(The problem) Restate the listing below word for word, pictures excluded.

(Input for this task)
□ □ □ □ □

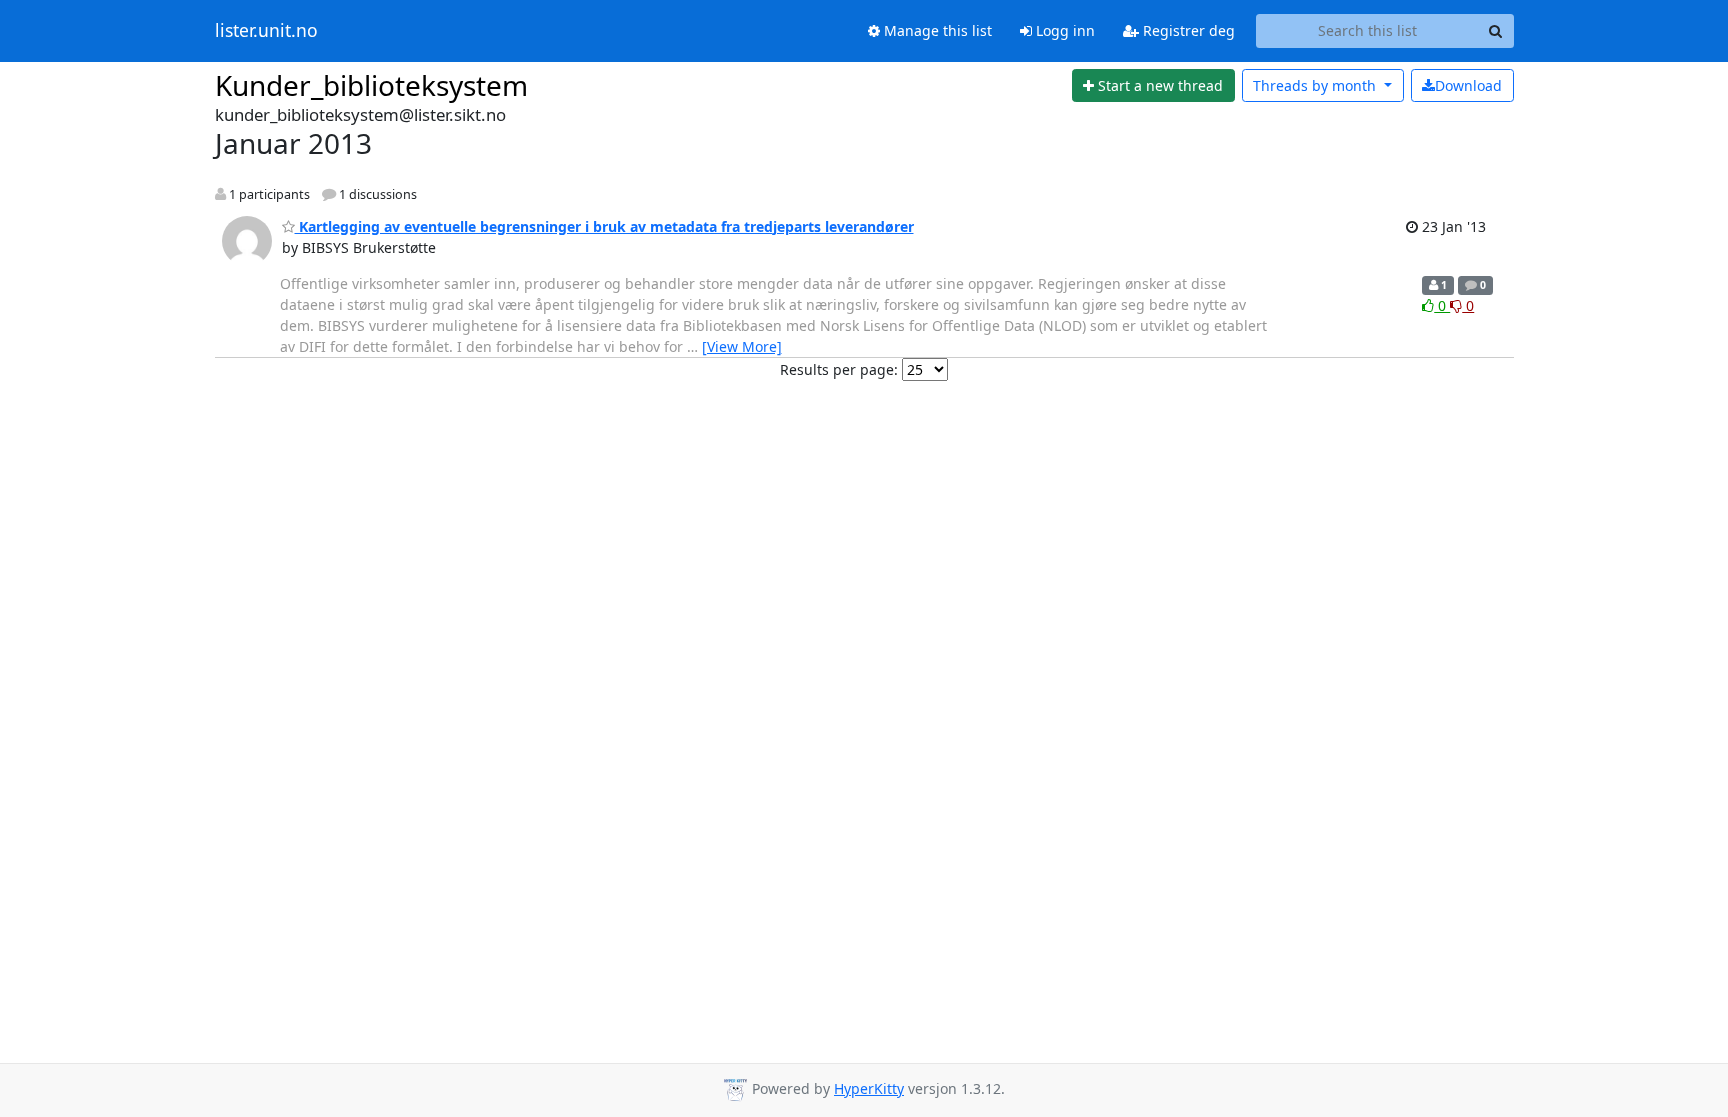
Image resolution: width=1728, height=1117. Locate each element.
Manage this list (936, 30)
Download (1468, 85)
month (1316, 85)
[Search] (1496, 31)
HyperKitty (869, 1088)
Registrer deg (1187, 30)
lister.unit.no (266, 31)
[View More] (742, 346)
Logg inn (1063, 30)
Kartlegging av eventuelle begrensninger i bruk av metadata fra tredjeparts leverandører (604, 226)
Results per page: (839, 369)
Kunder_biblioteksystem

□ □ □ □ □

(Completed exercise)
Image resolution: width=1728, height=1117. Locate each element.
Manage this list (936, 30)
Download (1468, 85)
month (1316, 85)
[Search] (1496, 31)
HyperKitty (869, 1088)
Registrer deg (1187, 30)
lister.unit.no (266, 31)
[View More] (742, 346)
Logg inn (1063, 30)
Kartlegging av eventuelle begrensninger i bruk av metadata fra tredjeparts leverandører (604, 226)
Results per page: (839, 369)
Kunder_biblioteksystem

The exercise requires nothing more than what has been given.